| There are 2+1 major types of ByteBuffers:
Heap- backed by byte[] (or char[], int[], etc)
Direct: backed by C memory allocated via mmap (on linux). mmap can map to the RAM or a file. Memory mapped files are not an interesting case for NIO impl that works with sockets (On a flip note: FileChannel.transferTo(SocketChannel) doesn't involve memory mapping when the kernel supports it. Windows never supports it, though) Most impl. use heap ByteBuffer, then parsing requires state machines and often they are simplified by copying the buffers. The blocking IO doesn't really need a state machine as the stack serves that purpose. Then there is some reactive alike pattern (submitting tasks to an ExecutorService) that costs some more latency. Certainly, it's easier to work with and reason about, yet the more hand-outs there are the worse the performance/latency is.
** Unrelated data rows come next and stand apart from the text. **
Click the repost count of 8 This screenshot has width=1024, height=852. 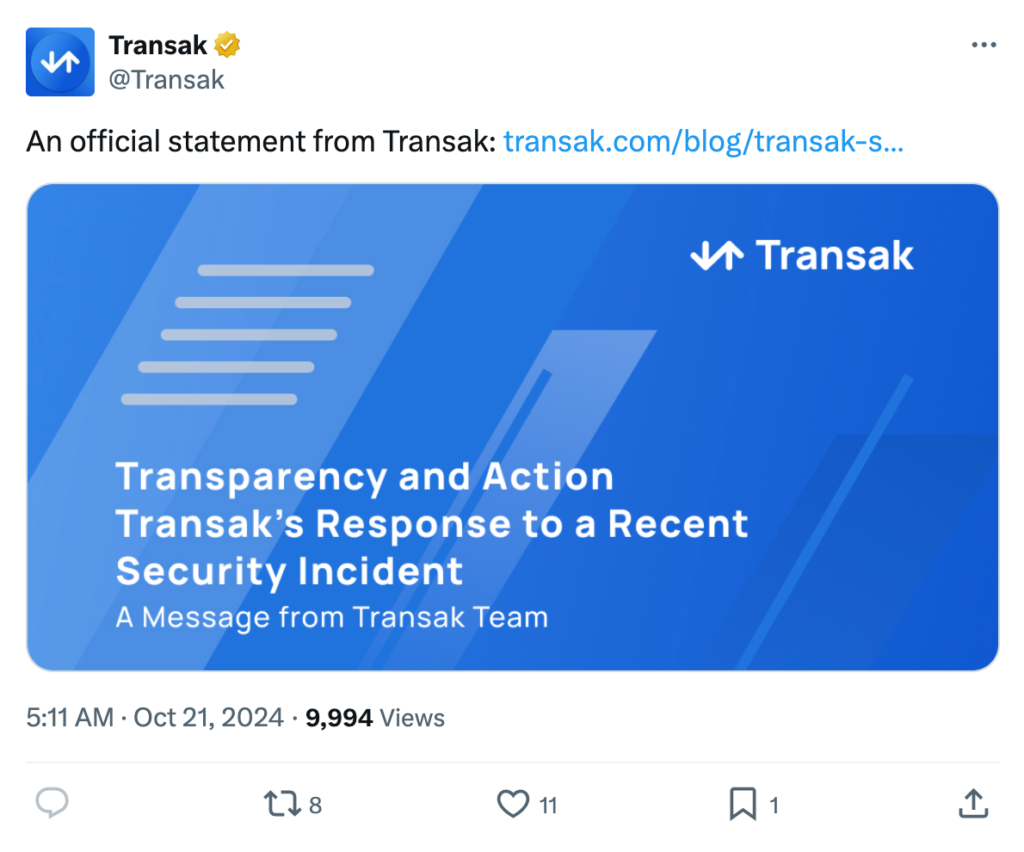tap(315, 804)
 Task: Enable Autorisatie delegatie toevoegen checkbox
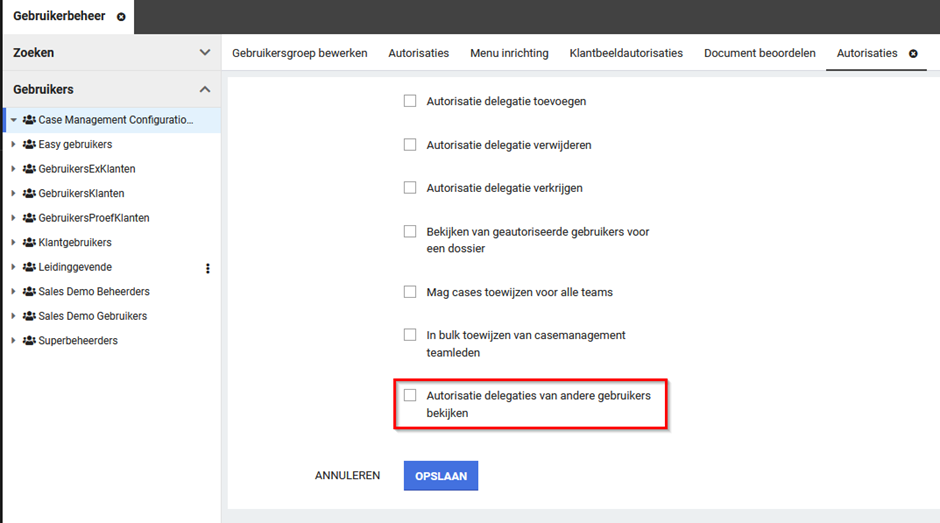click(x=410, y=101)
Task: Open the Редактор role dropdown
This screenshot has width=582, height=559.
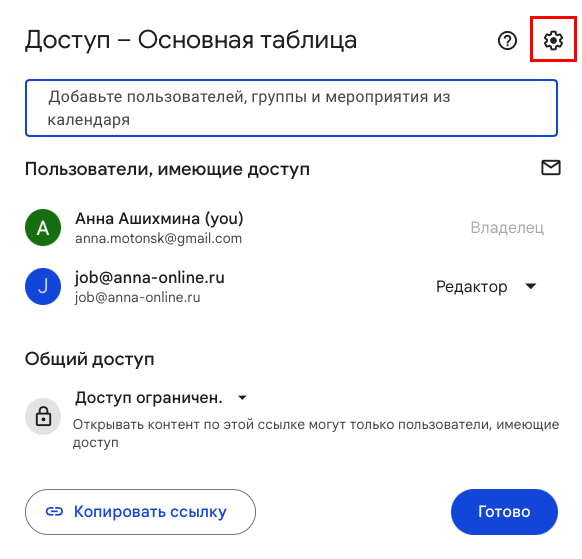Action: coord(486,286)
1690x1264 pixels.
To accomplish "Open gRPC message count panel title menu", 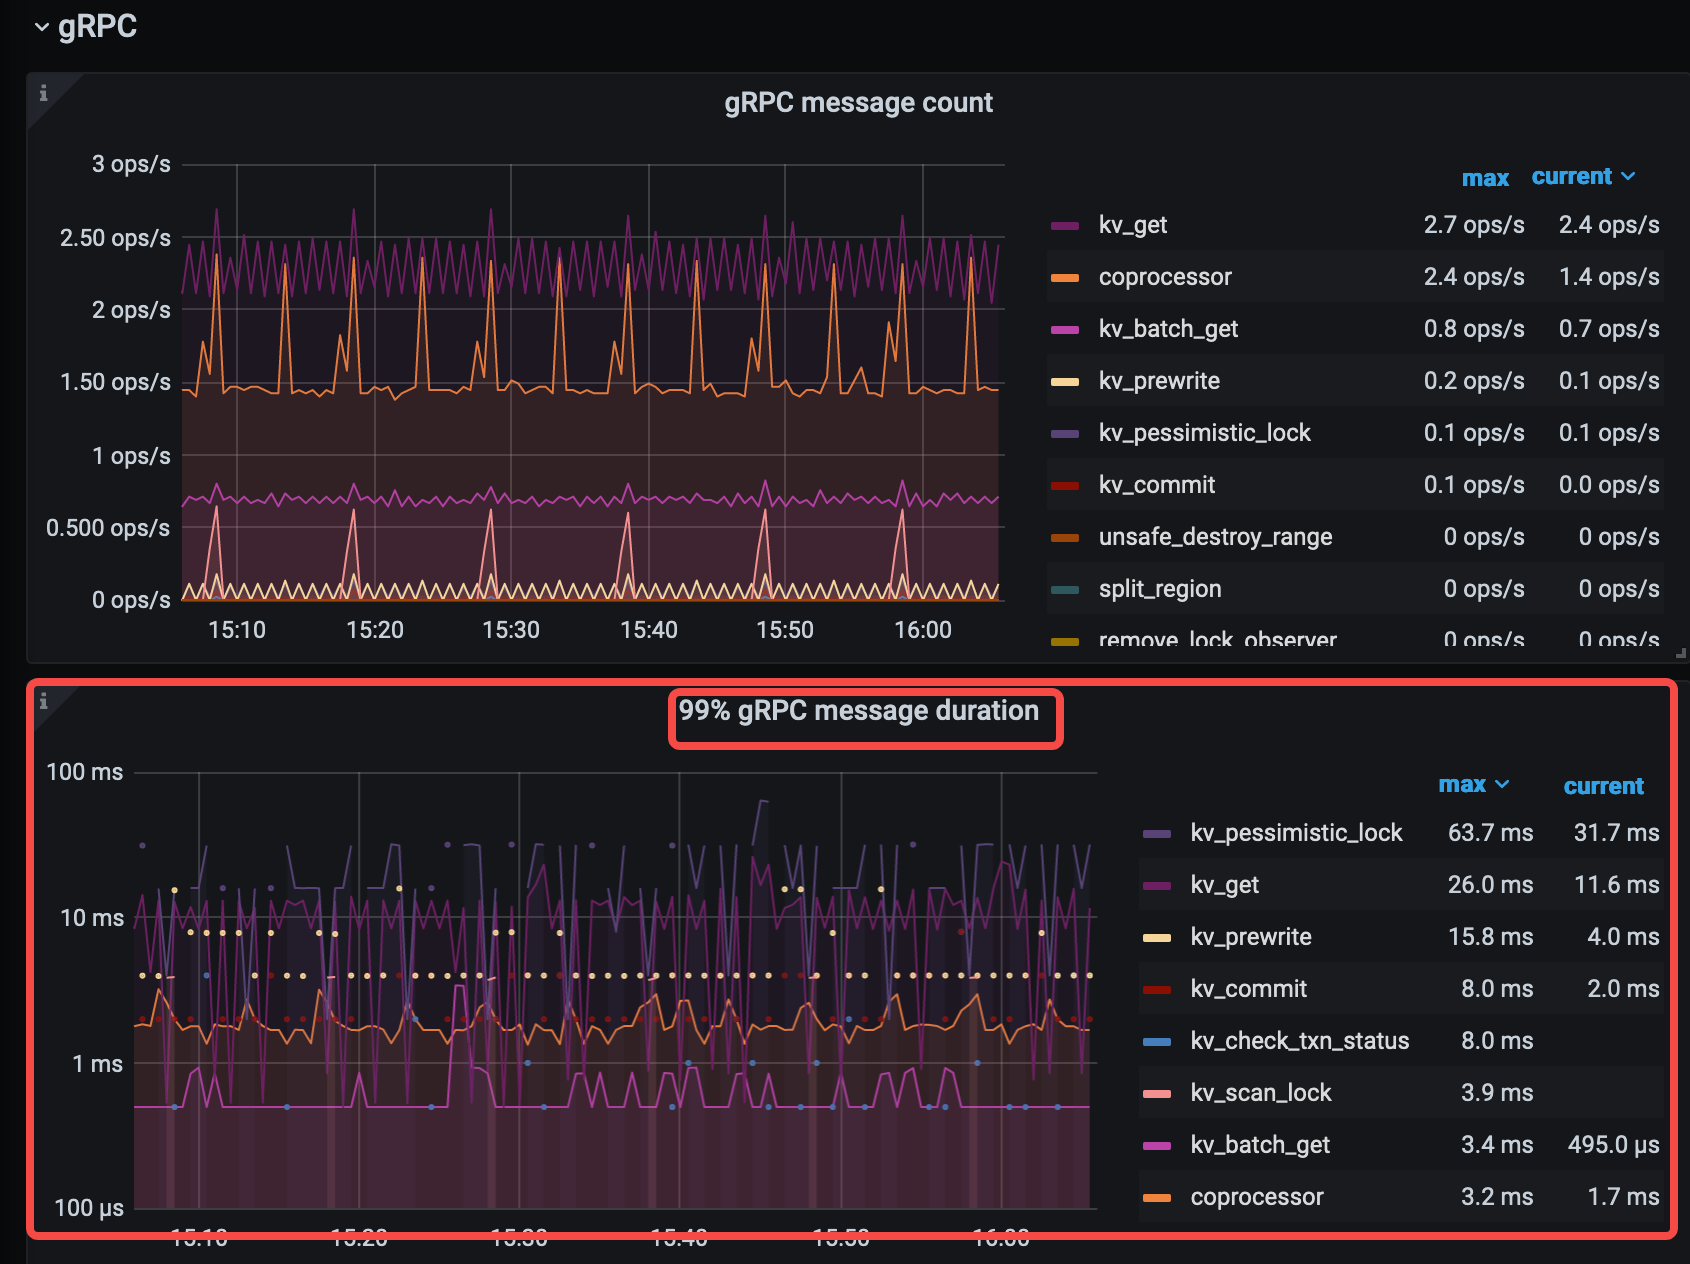I will [x=858, y=103].
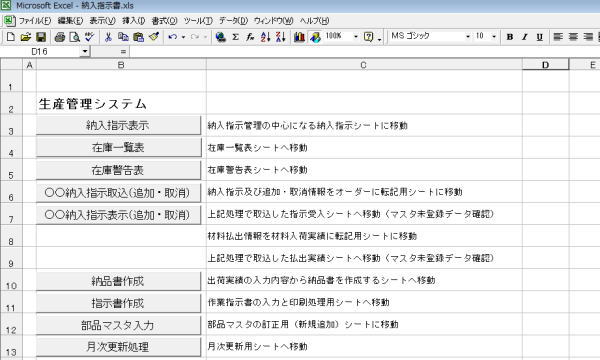Click the Print icon
Image resolution: width=600 pixels, height=360 pixels.
pyautogui.click(x=59, y=37)
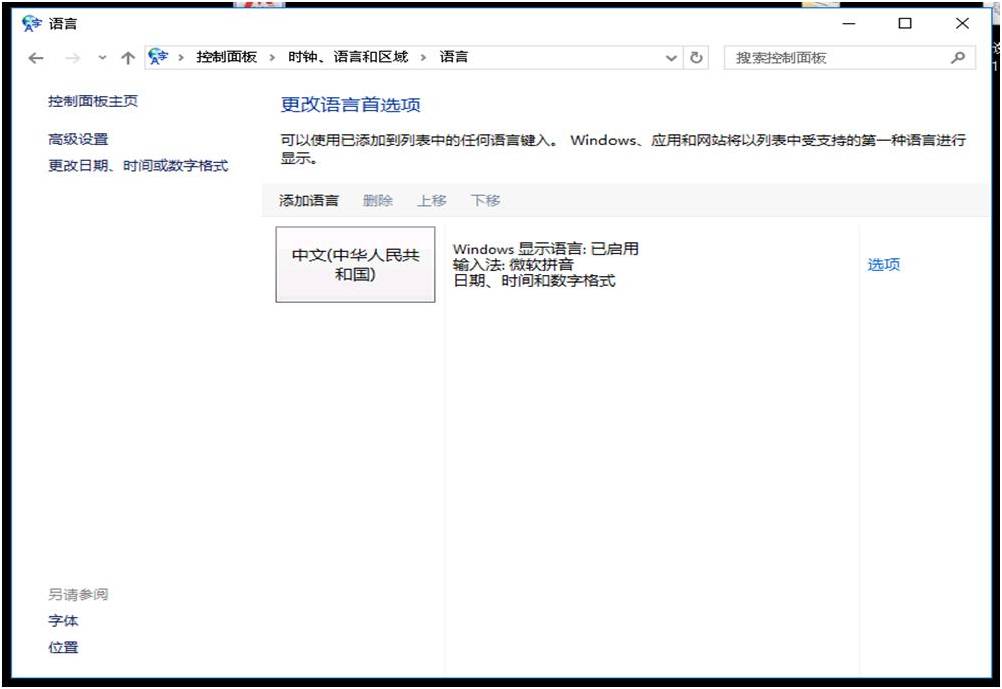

There are minor issues like the choice of a good queue. It is an important one as java lacks MultiProducer/SingleConsumer queues out of the box, or even single producer/single consumer. Java does have MP/MC queues (CLQ is an outstanding one) but one has to pay some extra price (incl. false sharing sometimes) to use them. Ultimately the blocking IO cannot be "faster" than NIO per se since under the hood it uses poll(2)[0] with one socket. Before that it copies the java byte[] to a new location - for smaller byte[] it's the stack. Technically one can blow up the JVM if the stack is very tiny while entering socket.getOutputStream().write(byte[]) Lastly Selector.wakeup() has a stupid issue that involves entering a synchronized block each time even if there is an outstanding wake-up request already. Wakeup requests are implemented via pipes on linux (and a socket pair on Windows) that requires kernel mode switch. During the wakeup all the threads attempting to carry the task block on that very selector for no real reason. It can be played around with a CAS, so only one thread actually enters the monitor. I will repeat myself blocking IO doesn't have predictable latency and cannot be enforced. In the end it's all about the latency as bandwidth can be bought, more machines deployed but you can't buy latency. [0]http://linux.die.net/man/2/poll Some internal stuff on heap vs direct buffer: http://stackoverflow.com/a/11004231 |